WASHINGTON - The armed Taliban fighters who captured Bowe Bergdahl in southeastern Afghanistan on June 30, 2009, quickly handed him to a far more dangerous group that shuttled him between hide-outs in Pakistan's rugged tribal belt for the next five years.
For much of that time, CIA drones trolled the skies overhead, searching for signs of the missing U.S. soldier. Until late last year, the drones fired missiles that killed hundreds of fighters and at least one senior leader from the militant group, known as the Haqqani network.
A five-month halt in the CIA drone strikes this year coincided with intensifying efforts to get Bergdahl out. His return on May 31 has freed the CIA to resume the attacks, and drones hit targets in the tribal area known as North Waziristan, where the Haqqani group is based, on Wednesday and Thursday, killing 16 militants.
U.S. officials believe the Haqqani network ultimately agreed to release Bergdahl in an exchange for five Taliban detainees from the U.S. prison at Guantanamo Bay in part because one of the five was Mohammad Nabi Omari, a relatively low-ranking Taliban official but a Haqqani associate.

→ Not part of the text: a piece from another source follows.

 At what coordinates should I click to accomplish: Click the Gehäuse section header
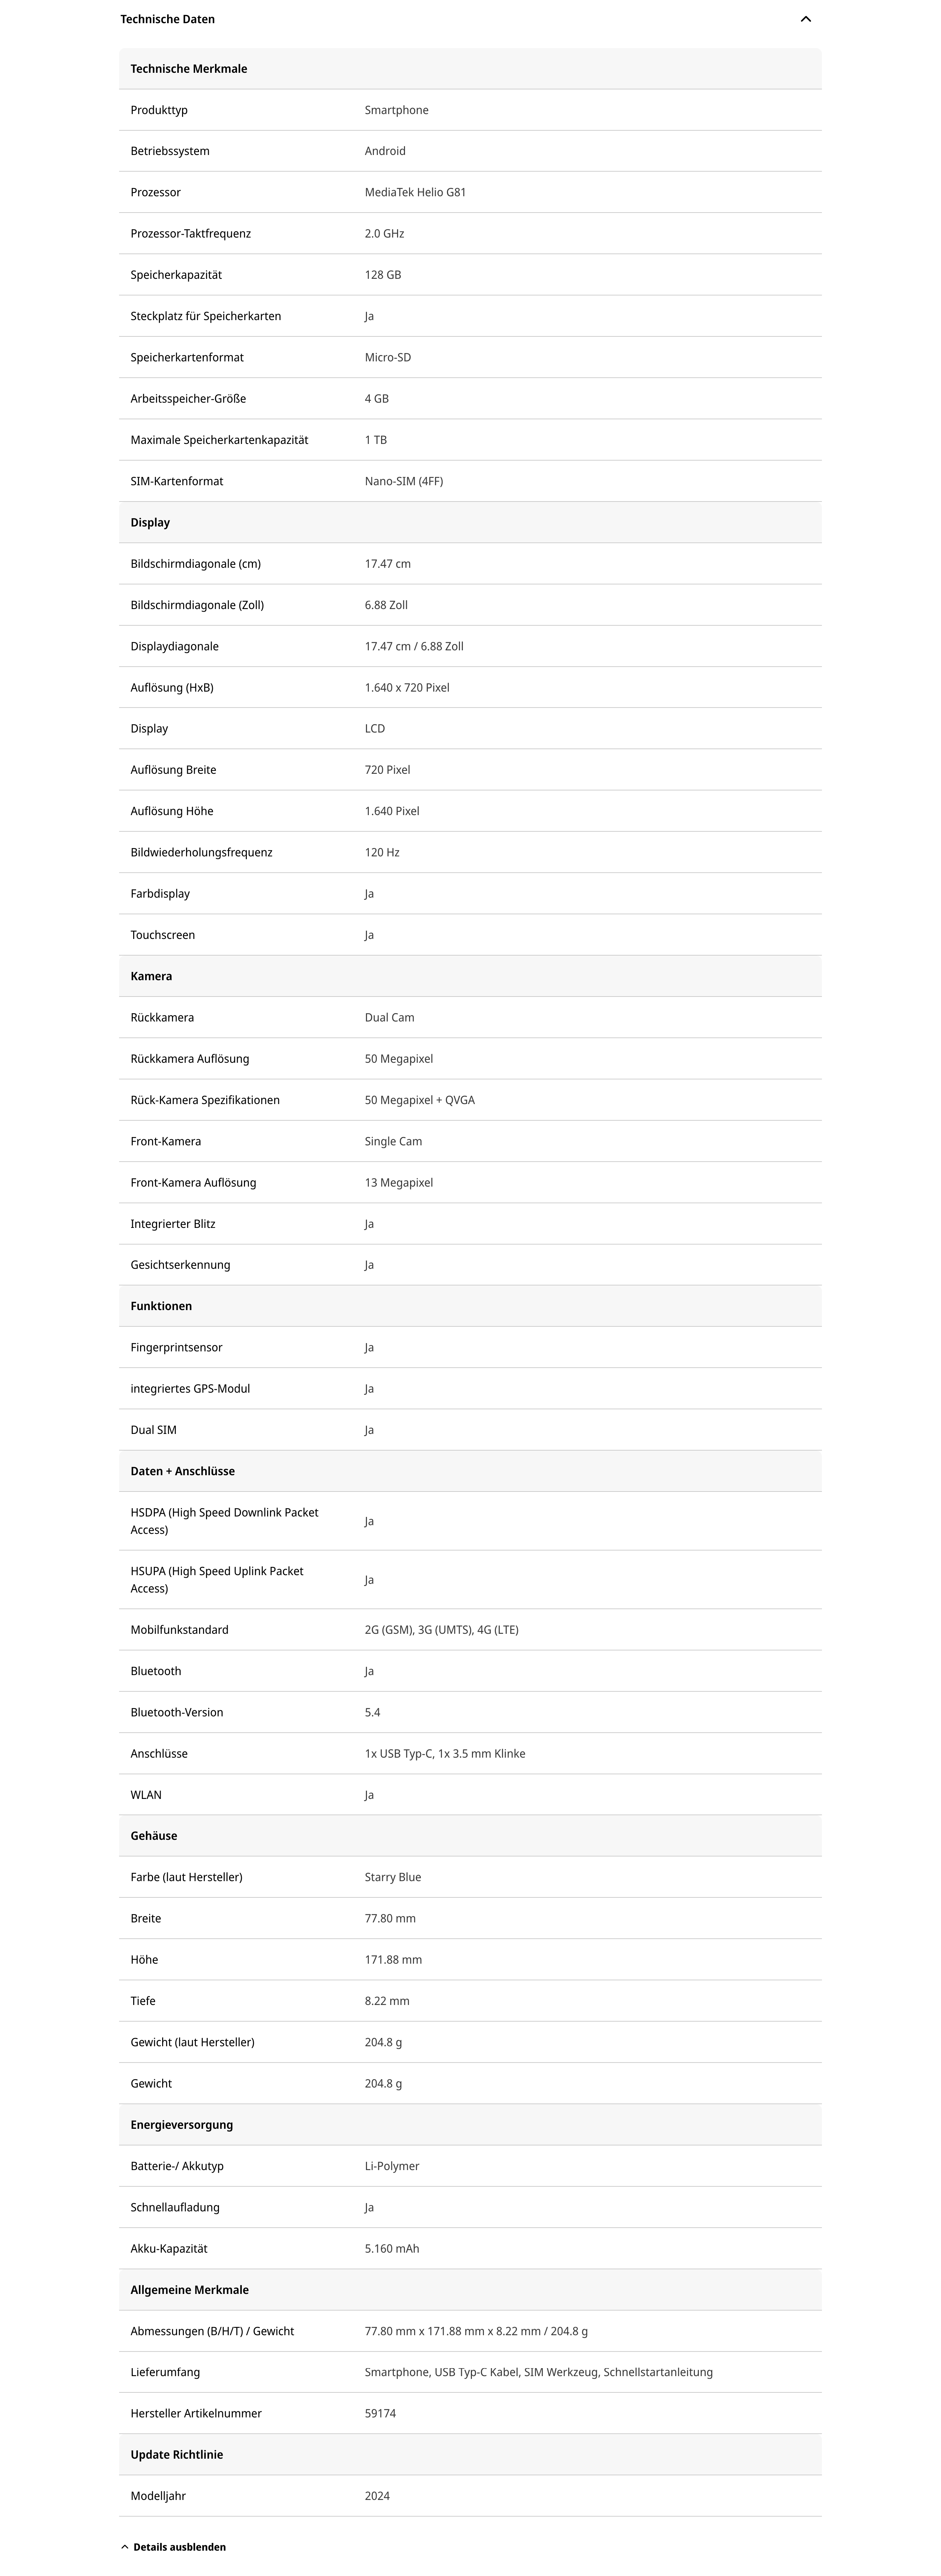(x=154, y=1836)
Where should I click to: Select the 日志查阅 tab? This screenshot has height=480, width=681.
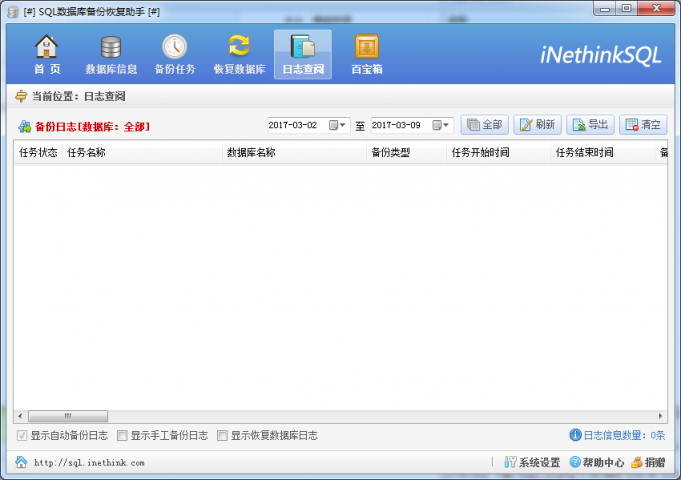[302, 55]
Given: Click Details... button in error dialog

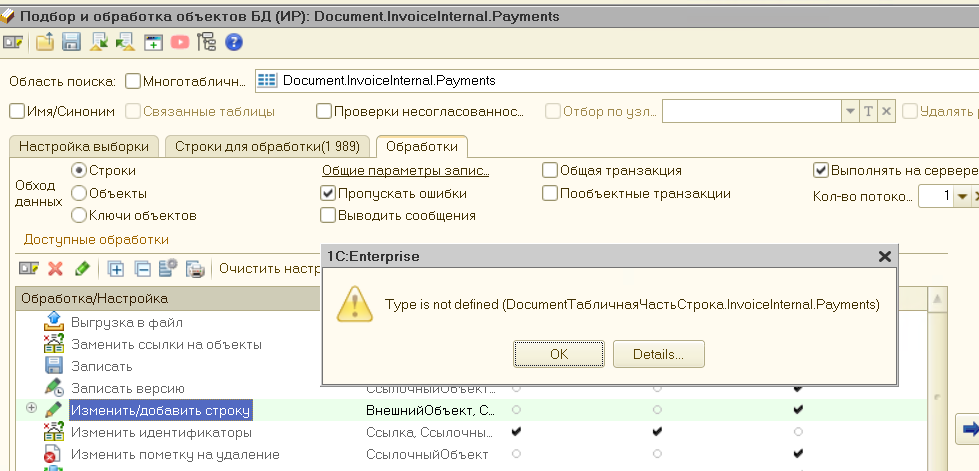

The story of Bergdahl's captivity, and the hunt to find him, is far more complex than has emerged to date. The new details raise questions about how much U.S. intelligence agencies knew of his location when they were firing drones, whether rescue attempts were ever possible, and whether Pakistan's intelligence agency, which U.S. officials say has close ties to the Haqqani group, helped or hindered his ultimate release.
Bergdahl was admitted early Friday to Brooke Army Medical Center in San Antonio after two weeks at a U.S. military hospital in Germany. He remains in the military and it's unclear whether he will speak publicly about his ordeal.
According to Pakistani sources close to the Haqqani network, Bergdahl was taken to North Waziristan only a few days after he wandered off Outpost Mest Malak in Afghanistan's Paktika province. An unconfirmed report given to U.S. special operations forces said local Taliban fighters gave or sold the American to a timber merchant who then smuggled him across the border.
Bergdahl was moved at "very frequent intervals" in Pakistan, often between hide-outs in the Shawal Valley, close to the Afghan border, according to an individual with close contacts to the Haqqani network.